MOURINHO METALLICA İSE PELLEGRINI MOZART
Usta hoca, 60'ında ilk kez geldiği İngiltere gibi bir ligde artık şampiyonluk için gün sayıyor. Bugün evinde West Ham'dan alacağı bir puan bile Avrupa kıtasında ilk şampiyonluğu için yetiyor. Fakat Pellegrini'yi özel ve farklı kılan sadece teknik adamlık becerisi ya da CV'si değil. Bu oyunda eşine pek de rastlanmayan bir formülü var "Mühendis"in. Prensiplerle coşkunun, mütevazılıkla bilgeliğin iç içe geçtiği bir formül...
Zevkleri ve hayata bakışı futbol anlayışına da şekil veren bir adam Pellegrini... Boş vakitlerinde müzik dinliyor, film seyrediyor ya da diğer spor dallarını izliyor. Böylece kendini geliştirip, futbol hakkında daha çok fikir üretebildiğini söylüyor. Futbol felsefesi tam da onun gibi Picasso hayranı birinden beklenecek türden... Kazanmak uğruna estetik oyundan feragat etmiyor. İnandığı ofansif, eğlenceli futbola ihanet etmiyor.
Zirve yarışında geride bıraktığı Mourinho iletişimde "Metallica" ise Pellegrini de çok sevdiği Mozart... "Sert, baskın notalardan" hoşlanmıyor. Ekibindeki stresi vakum gibi emip yerine "huzur" veriyor. Zaten oyuncuları da onu "Benzersiz derecede kibar ve sakin" diye tanımlıyor. Rakiplerle ya da basınla gerilimden medet ummuyor. Talebelerine saygı gösteriyor, basının önünde aslanlara yem etmiyor. Karşılığında tek beklediği ise "saygı ve adanmışlık..."

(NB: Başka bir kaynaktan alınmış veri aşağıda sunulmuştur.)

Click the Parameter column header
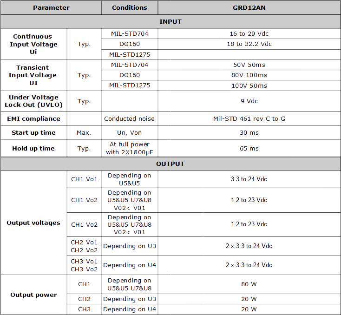click(51, 7)
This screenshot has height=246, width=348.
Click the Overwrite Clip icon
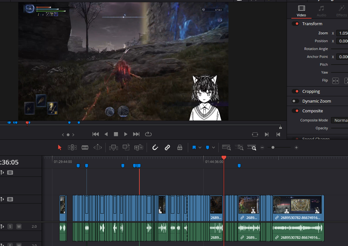pyautogui.click(x=126, y=148)
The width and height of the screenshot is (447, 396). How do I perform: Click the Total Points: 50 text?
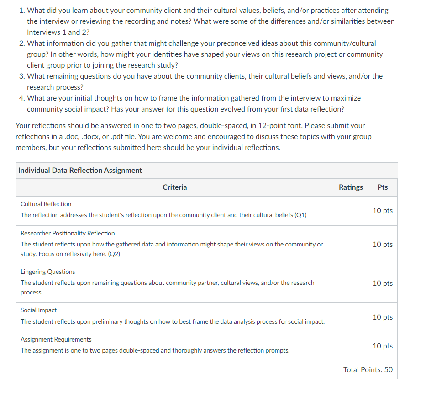368,370
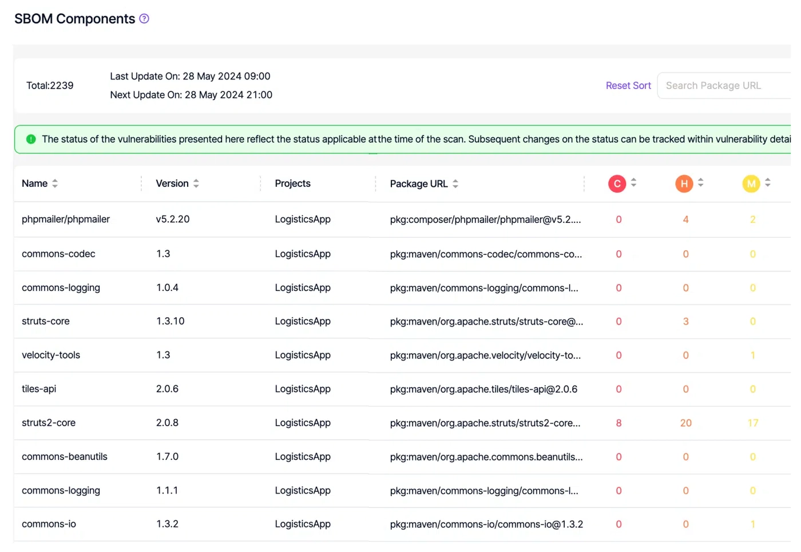
Task: Click the help icon beside SBOM Components
Action: (144, 19)
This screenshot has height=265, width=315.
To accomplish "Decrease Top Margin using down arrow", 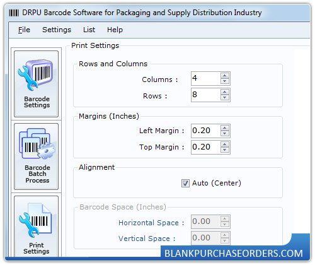I will tap(225, 150).
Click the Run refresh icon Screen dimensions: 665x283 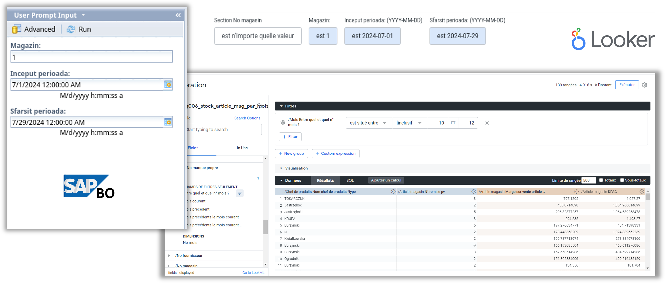tap(71, 29)
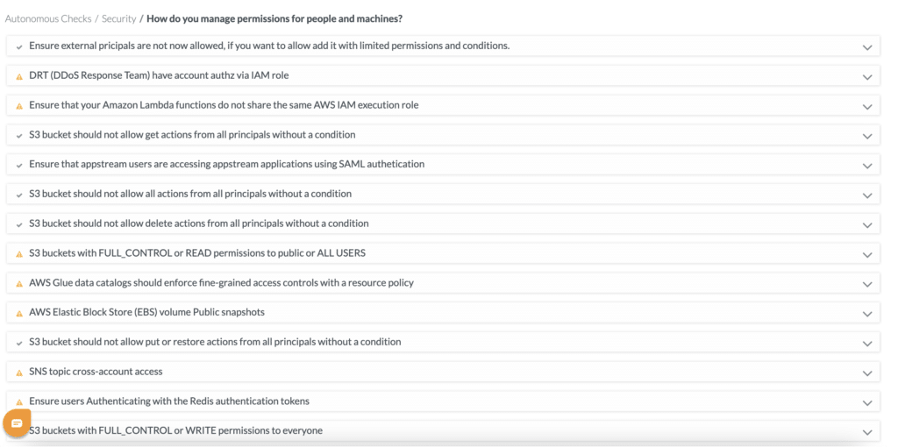898x447 pixels.
Task: Click checkmark icon beside appstream SAML authentication check
Action: click(19, 165)

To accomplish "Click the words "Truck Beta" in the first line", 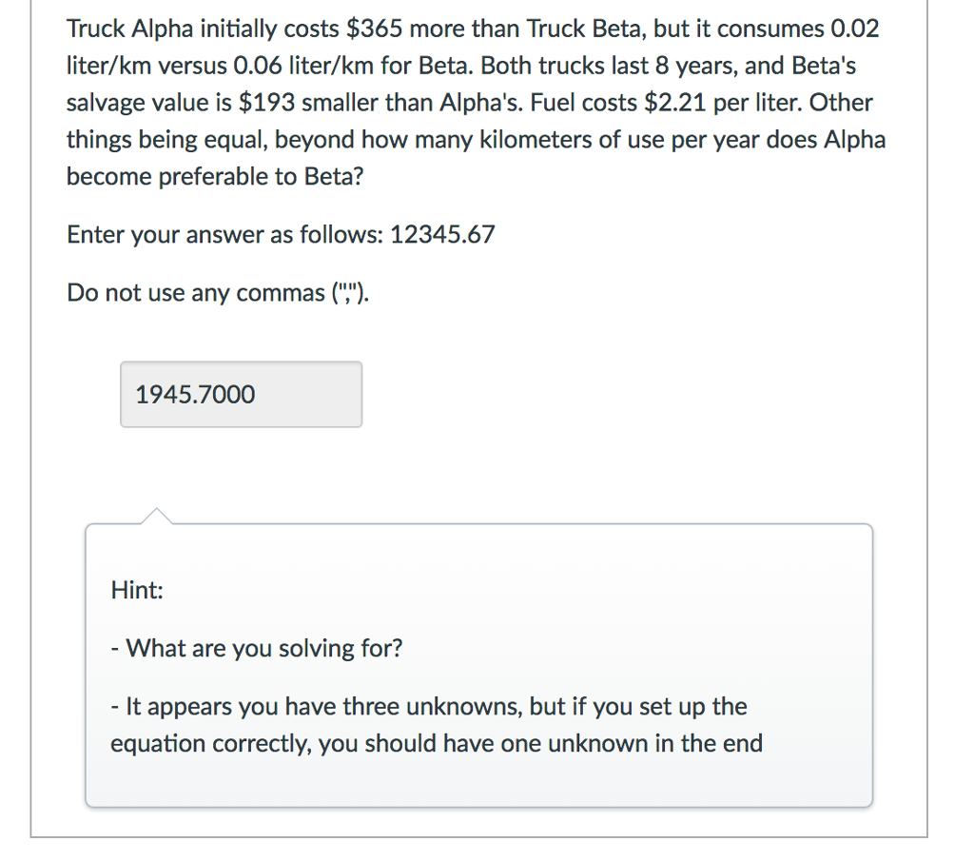I will click(584, 29).
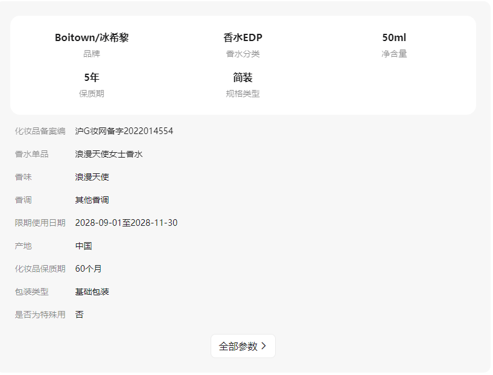Viewport: 493px width, 375px height.
Task: Click the 中国 origin value
Action: (x=83, y=246)
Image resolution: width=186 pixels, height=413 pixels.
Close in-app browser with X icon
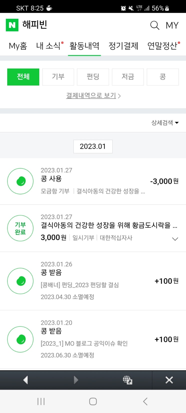pyautogui.click(x=169, y=380)
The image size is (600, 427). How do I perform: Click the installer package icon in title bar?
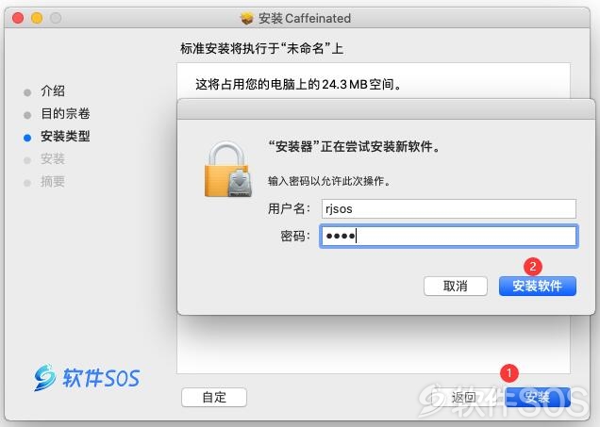247,18
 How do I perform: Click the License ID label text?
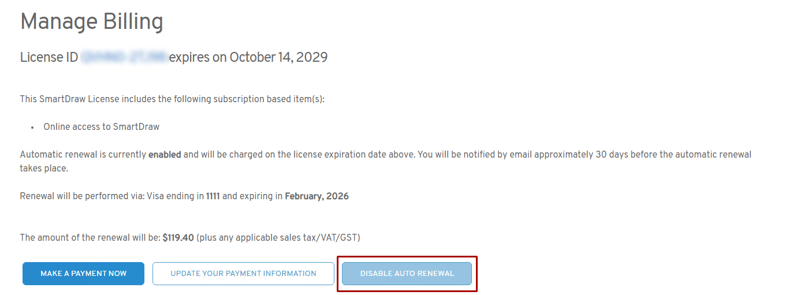(49, 58)
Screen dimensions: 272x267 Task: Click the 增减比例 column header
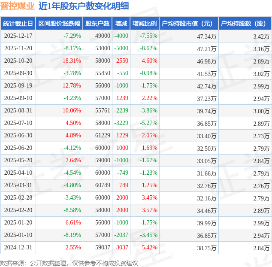(x=145, y=24)
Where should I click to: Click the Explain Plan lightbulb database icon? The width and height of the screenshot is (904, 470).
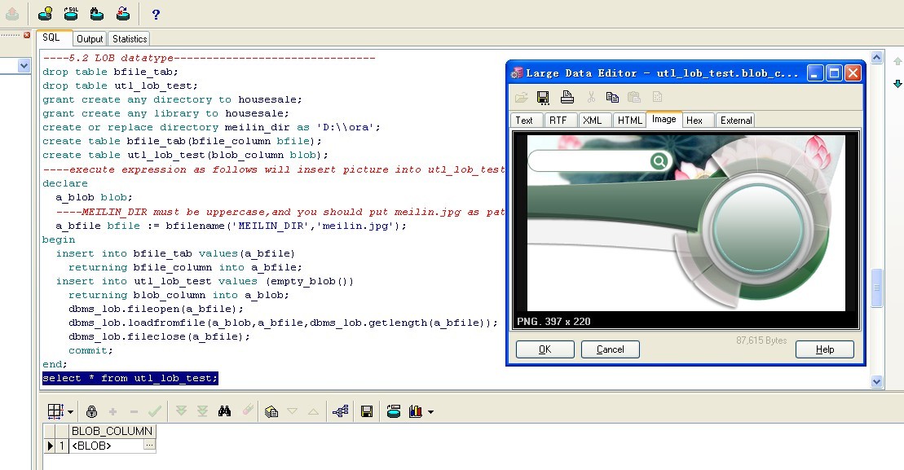(46, 13)
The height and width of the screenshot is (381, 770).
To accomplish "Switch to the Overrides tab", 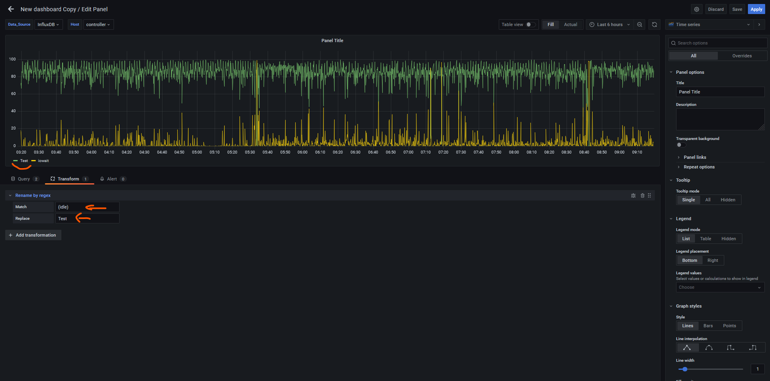I will pos(742,56).
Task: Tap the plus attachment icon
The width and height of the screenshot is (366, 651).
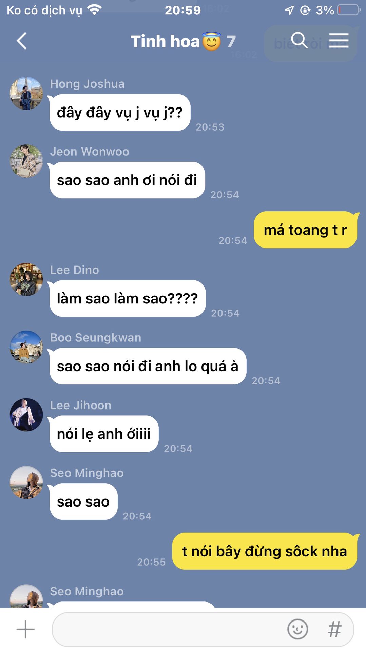Action: click(x=25, y=629)
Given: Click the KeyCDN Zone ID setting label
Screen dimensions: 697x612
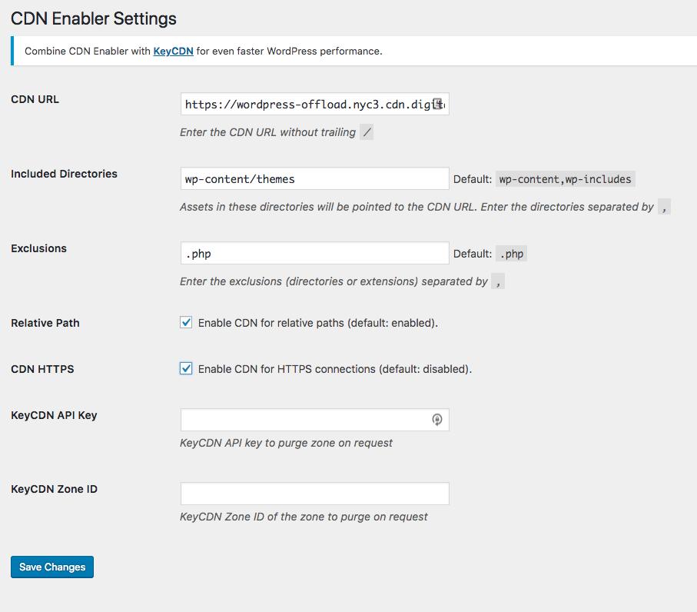Looking at the screenshot, I should coord(54,488).
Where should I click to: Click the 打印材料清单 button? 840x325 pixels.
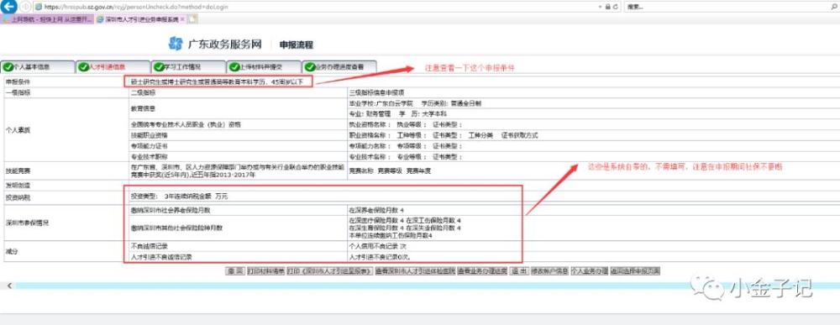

Kendini anlatmak, ön plana çıkmak gibi dertleri yok hocanın. Kontratlarının hukuki detaylarını, yedi kardeşinden avukat olan Pedro yönetiyor. Ancak gazeteciler Pellegrini hakkında biraz "özel bilgi" istediğinde Pedro, "Bu konuların konuşulmasını hiç sevmez" diyerek geri çeviriyor.
Pellegrini, büyük bir futbol mucizesi olmazsa bugün Manchester City'nin başında şampiyonluk kupasını kaldıracak. Ancak aksi de olsa futbol aşıklarının giderek takım tutarcasına "Mourinho'cu" - "Guardiola'cı" diye ayrışmaya başladığı bir dünyada duruşuyla, futbol felsefesiyle ve insani kalitesiyle, başarının üçüncü bir yolu daha olduğunu gösteriyor. Alkışı, övgüyü oyuncularına bırakıp, spot ışıklardan uzak, bir mühendis titizliğiyle kendi yolunu çiziyor.